SEPARATE ITEMS of legislation to govern privacy in local internet transactions and to open up the market of internet service providers are to be enacted this year, as Government surfs ahead with plans to develop the local Information Technology sector.
Speaking during the launch of the Gleaner Company's go-kingston.com website on Tuesday, Minister of Industry, Commerce and Technology, Phillip Paulwell said government was committed to using Internet Technology to make its bureaucratic machinery more efficient, but recognises the need to make protect internet transactions by legislation.
He said plans were progressing for a major project in which post offices are to offer internet facilities to allow the members of the public to make income tax payments, process driver's licences and get copies of personal documents. This, the Minister said, would also eliminate the need for persons in rural Jamaica to travel to Kingston to transact certain types of business and spend hours standing in line to do so.
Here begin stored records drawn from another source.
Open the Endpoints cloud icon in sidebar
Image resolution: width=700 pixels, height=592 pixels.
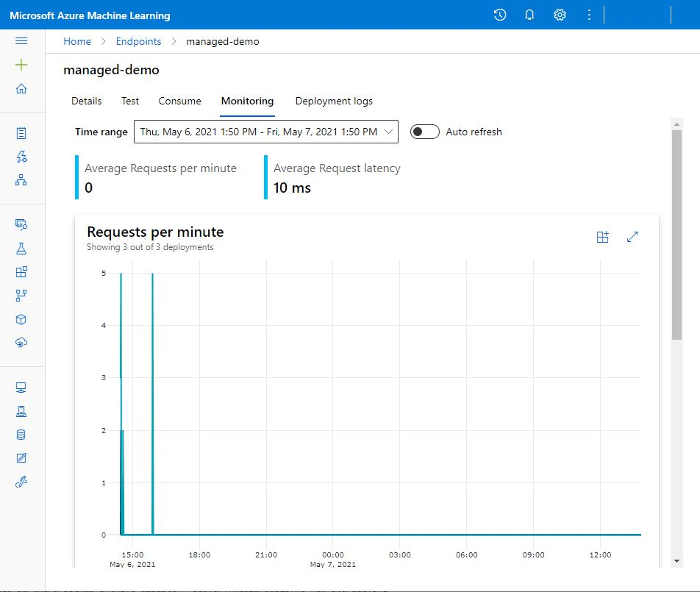click(21, 343)
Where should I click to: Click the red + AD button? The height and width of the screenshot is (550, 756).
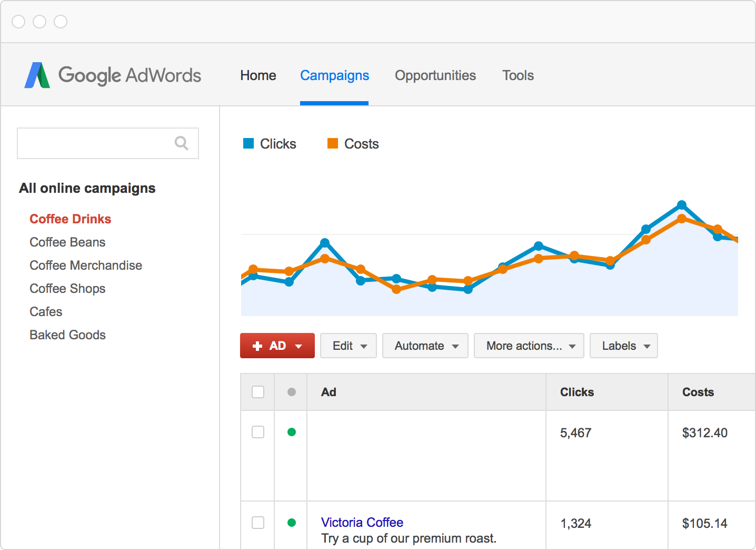(277, 346)
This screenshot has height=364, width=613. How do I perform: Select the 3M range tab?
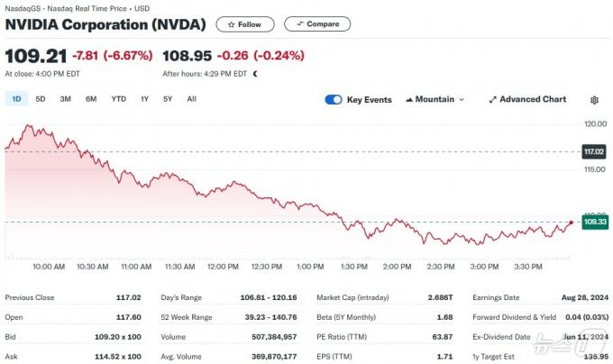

"We want a government that is paperless and without lines," he told his audience at the Kingston and St. Andrew Parish Library.
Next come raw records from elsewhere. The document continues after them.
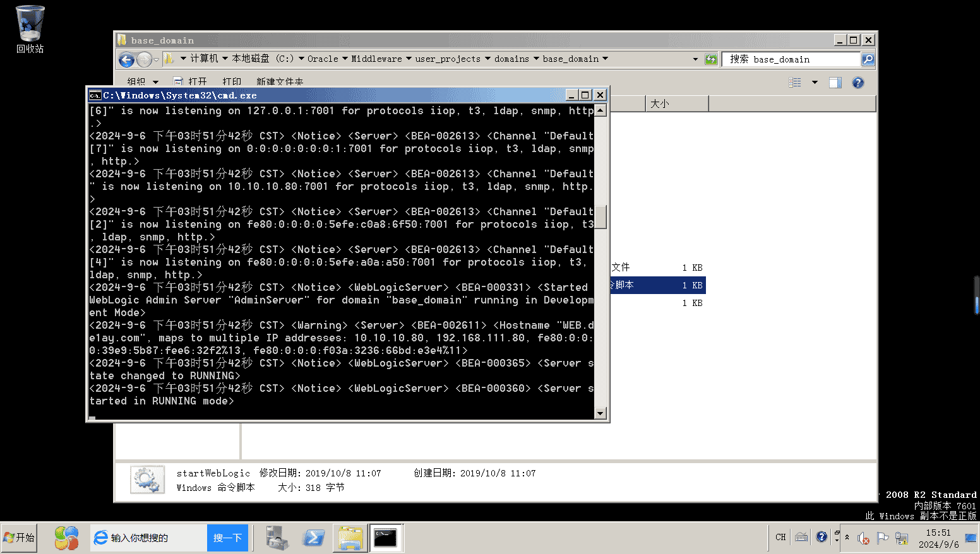
Task: Expand the view options dropdown arrow
Action: click(x=815, y=83)
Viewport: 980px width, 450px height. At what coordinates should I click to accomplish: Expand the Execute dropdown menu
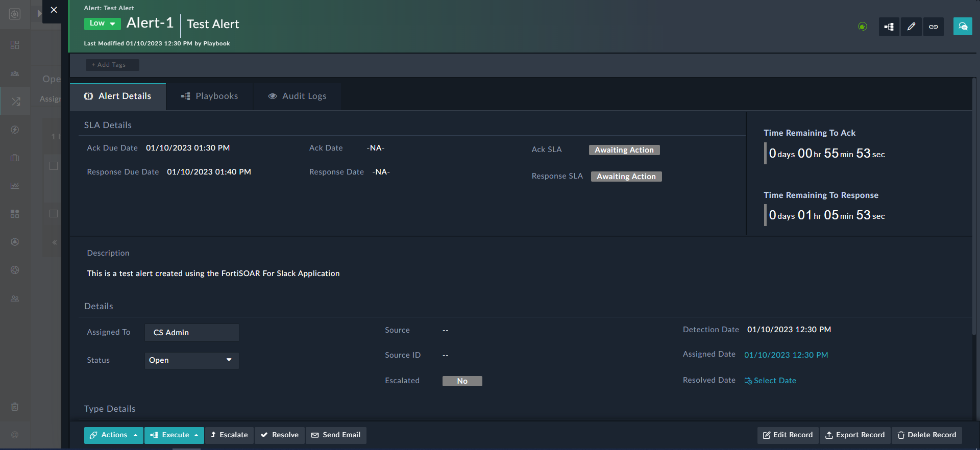click(x=174, y=435)
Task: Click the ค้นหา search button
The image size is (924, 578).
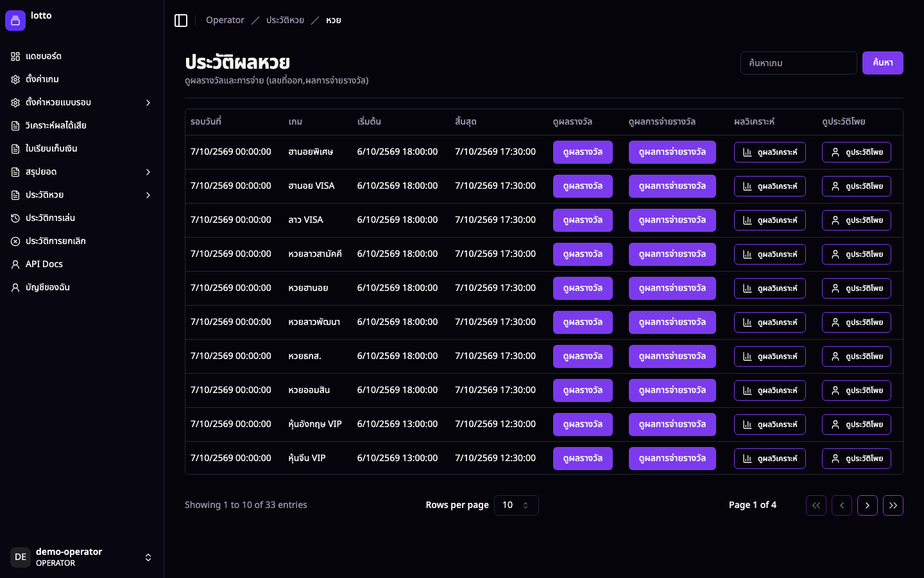Action: [883, 63]
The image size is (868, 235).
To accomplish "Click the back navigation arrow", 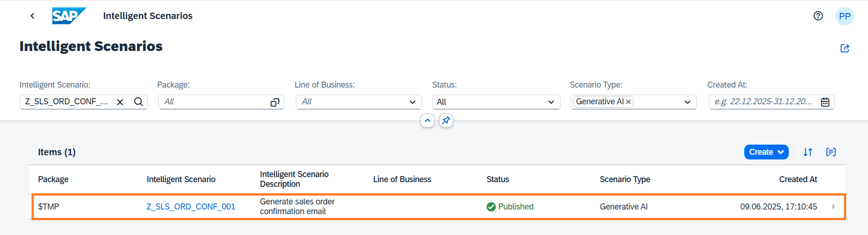I will [32, 16].
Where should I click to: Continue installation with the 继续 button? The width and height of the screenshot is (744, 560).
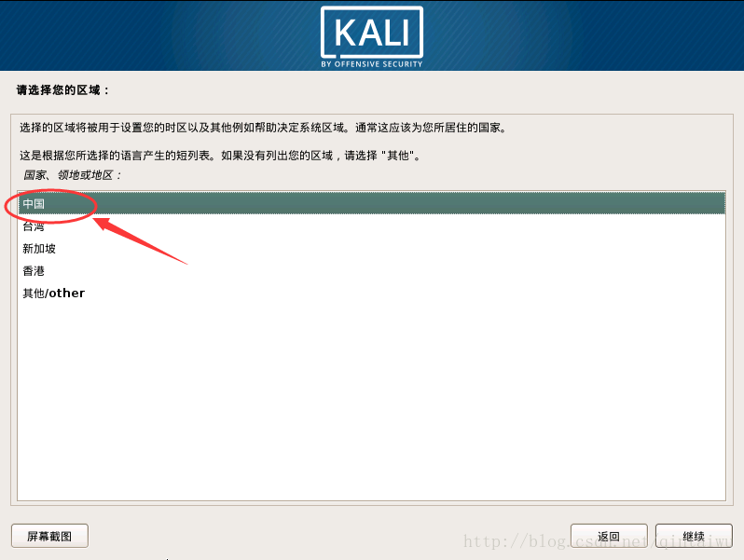[x=694, y=536]
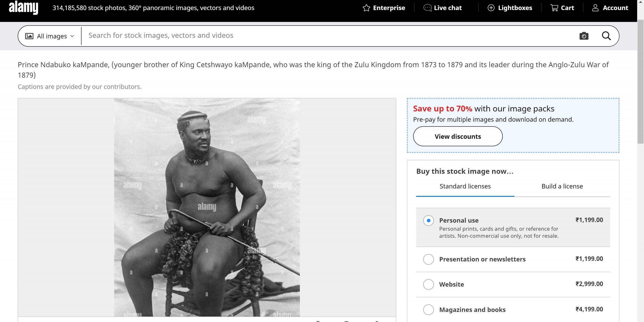The image size is (644, 322).
Task: Focus the stock images search field
Action: pyautogui.click(x=330, y=35)
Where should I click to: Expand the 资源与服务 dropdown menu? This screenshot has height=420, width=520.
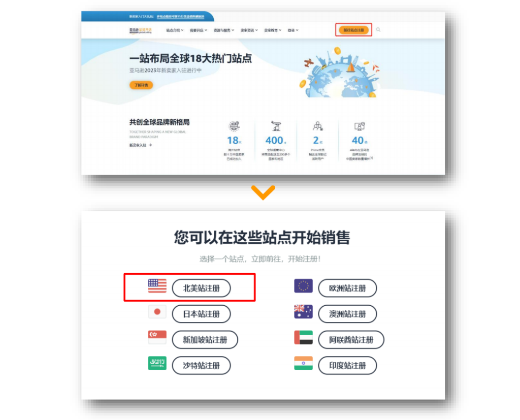[223, 30]
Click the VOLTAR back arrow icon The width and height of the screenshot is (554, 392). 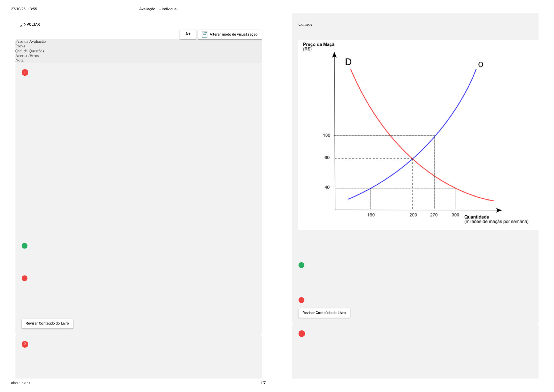tap(23, 25)
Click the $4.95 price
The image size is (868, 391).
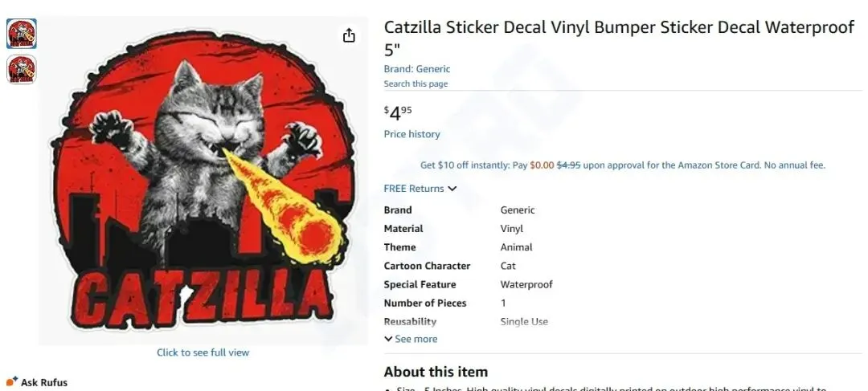click(x=398, y=113)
Mr. Paulwell said that legislation would be forthcoming this year to protect privacy in Internet Transactions, as well as to safeguard intellectual property rights on the internet.
He noted that government was continuing its attempt to "bridge the digital divide" by opening up the market for internet service providers, with cable operators to be allowed by legislation to provide last-mile internet services from mid-year without going through Cable and Wireless.
"The more we open the market, the more we are driven by competition, is the more we are going to see the fall in price, and the more our people are going to have access to the internet," the Minister said. He said this policy would help increase the number of ordinary Jamaicans with direct internet access from the current figure of 100,000.
Government also plans to negotiate with internet service providers to ensure that schools will no longer have to pay for internet access, he said.